Problem to work on:
Lines to restate from the data below: from the one containing "Write For Us (170, 2080)" to the one containing "دَری‎‎ (262, 38)", both included. Give them again exactly, and only them.

Data for the task:
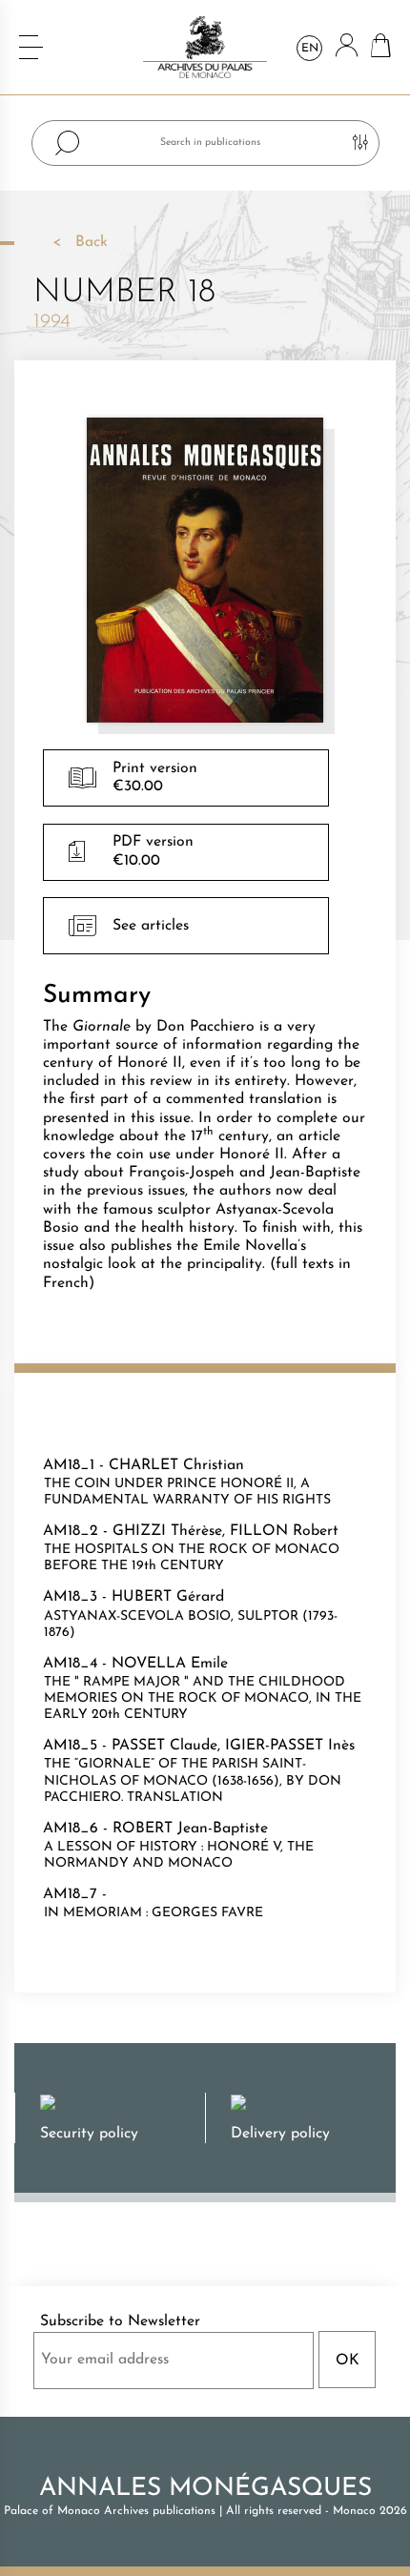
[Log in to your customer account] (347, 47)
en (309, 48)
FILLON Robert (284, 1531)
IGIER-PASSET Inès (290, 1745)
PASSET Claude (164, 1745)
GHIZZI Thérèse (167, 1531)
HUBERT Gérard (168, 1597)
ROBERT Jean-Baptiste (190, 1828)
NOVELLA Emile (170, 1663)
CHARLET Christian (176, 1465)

--

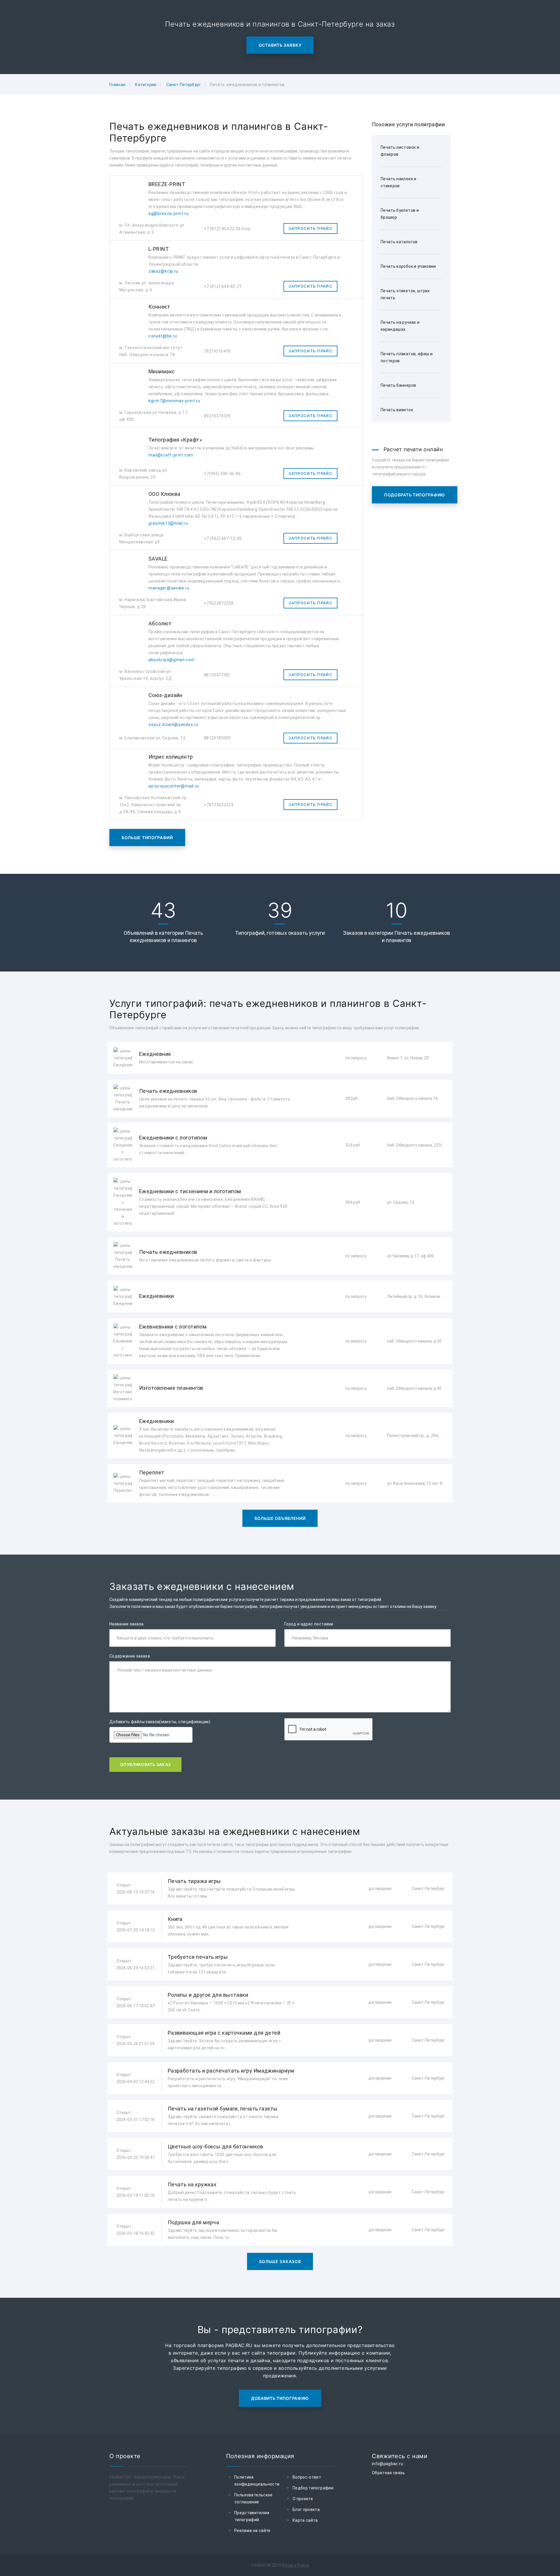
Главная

...

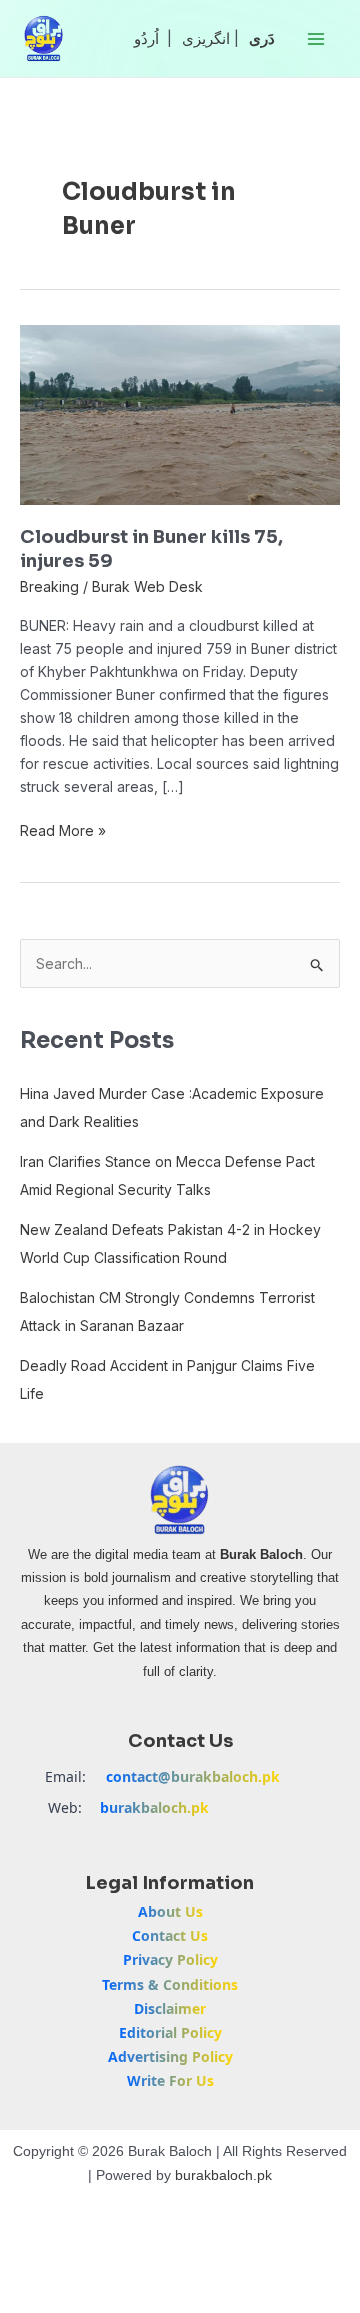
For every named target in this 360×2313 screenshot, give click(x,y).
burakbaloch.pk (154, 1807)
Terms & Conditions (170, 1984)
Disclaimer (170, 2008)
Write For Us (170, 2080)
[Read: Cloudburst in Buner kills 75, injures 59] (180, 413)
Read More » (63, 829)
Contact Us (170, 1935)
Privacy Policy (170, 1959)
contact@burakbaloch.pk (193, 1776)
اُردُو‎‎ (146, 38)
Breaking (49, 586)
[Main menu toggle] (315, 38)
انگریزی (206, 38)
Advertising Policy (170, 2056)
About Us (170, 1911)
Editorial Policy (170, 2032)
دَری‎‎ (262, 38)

Answer to the exercise:
Write For Us (170, 2080)
[Read: Cloudburst in Buner kills 75, injures 59] (180, 413)
Read More » (63, 829)
Contact Us (170, 1935)
Privacy Policy (170, 1959)
contact@burakbaloch.pk (193, 1776)
اُردُو‎‎ (146, 38)
Breaking (49, 586)
[Main menu toggle] (315, 38)
انگریزی (206, 38)
Advertising Policy (170, 2056)
About Us (170, 1911)
Editorial Policy (170, 2032)
دَری‎‎ (262, 38)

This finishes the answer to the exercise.